In English common law, fee tail or entail is a form of trust, established by deed or settlement, that restricts the sale or inheritance of an estate in real property and prevents that property from being sold, devised by will, or otherwise alienated by the tenant-in-possession, and instead causes it to pass automatically, by operation of law, to an heir determined by the settlement deed. The term fee tail is from  Medieval Latin , which means "cut(-short) fee". Fee tail deeds are in contrast to "fee simple" deeds, possessors of which have an unrestricted title to the property, and are empowered to bequeath or dispose of it as they wish (although it may be subject to the allodial title of a monarch or of a governing body with the power of eminent domain). Equivalent legal concepts exist or formerly existed in many other European countries and elsewhere.

Purpose
The fee tail allowed a patriarch to perpetuate his blood-line, family-name, honour and armorials in the persons of a series of powerful and wealthy male descendants. By keeping his estate intact in the hands of one heir alone, in an ideally indefinite and pre-ordained chain of succession, his own wealth, power and family honour would not be dissipated amongst several male lines, as became the case for example in Napoleonic France by operation of the Napoleonic Code which gave each child the legal right to inherit an equal share of the patrimony, where a formerly great landowning family could be reduced in a few generations to a series of small-holders or peasant farmers. It therefore approaches the true corporation which is a legal body or person which does not die and continues in existence and can hold wealth indefinitely. Indeed, as a form of trust, whilst the individual trustees may die, replacements are appointed and the trust itself continues, ideally indefinitely. In England almost seamless successions were made from patriarch to patriarch, the smoothness of which were often enhanced by baptising the eldest son and heir with his father's Christian name for several generations, for example the FitzWarin family, all named Fulk. Such indefinite inalienable land-holdings were soon seen as restrictive on the optimum productive ability of land, which was often converted to deer-parks or pleasure grounds by the wealthy tenant-in-possession, which was damaging to the nation as a whole, and thus laws against perpetuities were enacted, which restricted entails to a maximum number of lives.
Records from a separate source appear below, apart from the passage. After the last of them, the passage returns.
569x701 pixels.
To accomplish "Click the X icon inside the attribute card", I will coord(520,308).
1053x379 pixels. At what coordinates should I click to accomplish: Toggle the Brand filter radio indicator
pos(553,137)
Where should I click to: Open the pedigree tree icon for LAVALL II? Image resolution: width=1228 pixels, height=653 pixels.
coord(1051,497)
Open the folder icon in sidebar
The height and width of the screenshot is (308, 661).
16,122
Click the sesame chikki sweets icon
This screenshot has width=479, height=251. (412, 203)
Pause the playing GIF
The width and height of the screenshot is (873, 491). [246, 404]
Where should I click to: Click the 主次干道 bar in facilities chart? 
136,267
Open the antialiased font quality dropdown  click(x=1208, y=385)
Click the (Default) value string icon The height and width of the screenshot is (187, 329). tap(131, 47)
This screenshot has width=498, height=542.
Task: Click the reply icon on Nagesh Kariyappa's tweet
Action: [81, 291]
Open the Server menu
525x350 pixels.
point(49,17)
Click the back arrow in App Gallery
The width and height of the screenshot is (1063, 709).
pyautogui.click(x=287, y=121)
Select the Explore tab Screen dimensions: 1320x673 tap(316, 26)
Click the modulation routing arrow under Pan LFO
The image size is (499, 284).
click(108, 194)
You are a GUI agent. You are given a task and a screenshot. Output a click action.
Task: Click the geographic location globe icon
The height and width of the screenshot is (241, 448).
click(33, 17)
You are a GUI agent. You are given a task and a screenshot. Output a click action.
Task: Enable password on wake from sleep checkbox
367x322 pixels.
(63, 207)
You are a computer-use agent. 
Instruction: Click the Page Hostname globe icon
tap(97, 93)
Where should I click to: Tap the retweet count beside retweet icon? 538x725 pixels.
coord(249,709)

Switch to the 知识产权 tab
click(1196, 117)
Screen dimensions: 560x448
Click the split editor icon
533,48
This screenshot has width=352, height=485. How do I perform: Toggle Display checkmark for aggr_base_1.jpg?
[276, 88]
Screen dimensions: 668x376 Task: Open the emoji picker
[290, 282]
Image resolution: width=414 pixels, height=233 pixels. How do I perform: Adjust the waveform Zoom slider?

An entail also had the effect of disallowing illegitimate children from inheriting. It created complications for many propertied families, especially from about the late 17th to the early 19th century, leaving many individuals wealthy in land but heavily in debt, often due to annuities chargeable on the estate payable to the patriarch's widow and younger children, where the patriarch was swayed by sentiment not to establish a strict concentration of all his wealth in his heir leaving his other beloved relatives destitute. Frequently in such cases the generosity of the settlor left the entailed estate as an uneconomical enterprise, especially during times when the estate's fluctuating agricultural income had to provide for fixed sum annuities. Such impoverished tenants-in-possession were unable to realise in cash any part of their land or even to offer the property as security for a loan, to pay such annuities, unless sanctioned by private Act of Parliament  allowing such sale, which expensive and time-consuming mechanism was frequently resorted to. The beneficial owner (or tenant-in-possession) of the property in fact had only a life interest in it, albeit an absolute right to the income it generated, the legal owners being the trustees of the settlement, with the remainder passing intact to the next successor or heir in law; any purported bequest of the land by the tenant-in-possession was ineffective.

History
Fee tail was established during feudal times by landed gentry to attempt to ensure that the high social standing of the family, as represented by a single patriarch, continued indefinitely. The concentration of the family's wealth into the hands of a single representative was essential to support this  process. Unless the heir had himself inherited the personal and intellectual strengths of the original great patriarch, often a great warrior, which alone had brought him from obscurity to greatness, he would soon sink again into obscurity, and required wealth to maintain his social standing. This feature of English gentry and aristocracy differs from the aristocracy which existed in pre-Revolution France, where all sons of a nobleman inherited his title and were thus inescapably members of a separate noble caste in society.  In England, primogeniture provided that an estate would be inherited entirely by the first-born legitimate son of a nobleman and that, accordingly, subsequent sons were born as mere gentlemen and commoners.  Without the support of wealth, these younger sons might quickly descend into obscurity, and often did. On this eldest son was concentrated the honour of the family, and to him alone was granted all its wealth to support his role in that regard, by the process of the fee tail.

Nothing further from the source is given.